Provided text:
If upload fails with `File already exists`, bump patch version and retry.

## Disclaimer

Yahoo!, Yahoo Finance, and related marks are owned by Yahoo, Inc. Review
Yahoo's terms before using this package or any data it returns:

- Yahoo Terms of Service:
  https://legal.yahoo.com/us/en/yahoo/terms/otos/index.html
- Yahoo Finance Community terms:
  https://legal.yahoo.com/us/en/yahoo/terms/product-atos/finance/index.html
- Yahoo Developer API Terms:
  https://legal.yahoo.com/us/en/yahoo/terms/product-atos/apiforydn/index.html
- Yahoo permissions guidance:
  https://legal.yahoo.com/us/en/yahoo/permissions/requests/index.html

These links are provided for reference and may change. Users should
independently verify current terms.

**No warranty of legality.** The developers make no representation or warranty
that operation of this tool is lawful in any jurisdiction. The tool is provided
"as is" without warranty of any kind, including warranties of legality,
accuracy, completeness, availability, or fitness for any purpose. Use is
entirely at your own risk.

**No warranty of accuracy.** News metadata returned by this tool may be
incomplete, delayed, or inaccurate. Do not use it as the basis for financial,
investment, or trading decisions.

**No legal advice.** Nothing in this project — including its source code,
documentation, and legal notices — constitutes legal advice. Users should
consult qualified legal counsel in their jurisdiction before using this tool or
relying on data obtained through it.

**Jurisdictional variation.** The legality of web scraping, automated data
collection, and data reuse varies significantly across jurisdictions. Conduct
that is permissible in one country may be prohibited, or even criminal, in
another.

**Indemnification.** To the maximum extent permitted by applicable law, users
agree to hold harmless and indemnify the developers and contributors of this
project from any claims, damages, liabilities, or expenses arising from the
user's use of this tool or data obtained through it. In jurisdictions where
blanket indemnification clauses in gratuitous transactions are unenforceable
(including under German Schenkungsrecht, BGB Section 516 et seq.), this clause
applies only to the extent permitted by mandatory law.

By using SimpleYNews, you accept these terms and agree to comply with all
applicable laws and the terms of any third-party services accessed through it.
SimpleYNews is not legal advice and must not be presented as an approved or
authorized Yahoo integration.

## License

Apache License 2.0. See [LICENSE](LICENSE).

Written request A: Convert the entries into a JSON list of strings, one string per line with blank lines omitted, starting with the line that contains "Screen dimensions: 700x429" and going on through the line that contains "Action: (272, 117)". Leave the pictures out of the list.

Material:
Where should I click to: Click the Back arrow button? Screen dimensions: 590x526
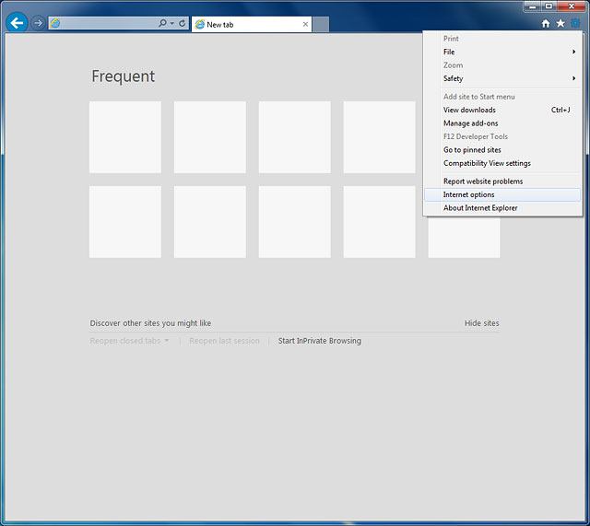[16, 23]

---

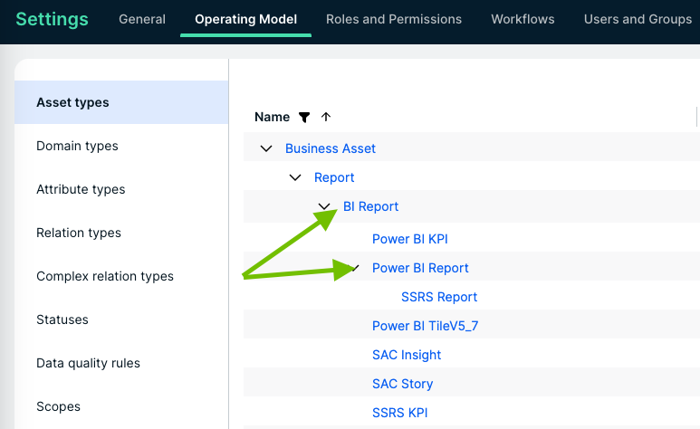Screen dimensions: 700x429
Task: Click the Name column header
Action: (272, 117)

Written request B: Reproduce word for word the passage of the SimpleYNews disclaimer starting with "These links are" and going on through "your own risk.".

Expected answer A:
[
  "Screen dimensions: 700x429",
  "Task: Click the Name column header",
  "Action: (272, 117)"
]

Expected answer B:
These links are provided for reference and may change. Users should
independently verify current terms.

**No warranty of legality.** The developers make no representation or warranty
that operation of this tool is lawful in any jurisdiction. The tool is provided
"as is" without warranty of any kind, including warranties of legality,
accuracy, completeness, availability, or fitness for any purpose. Use is
entirely at your own risk.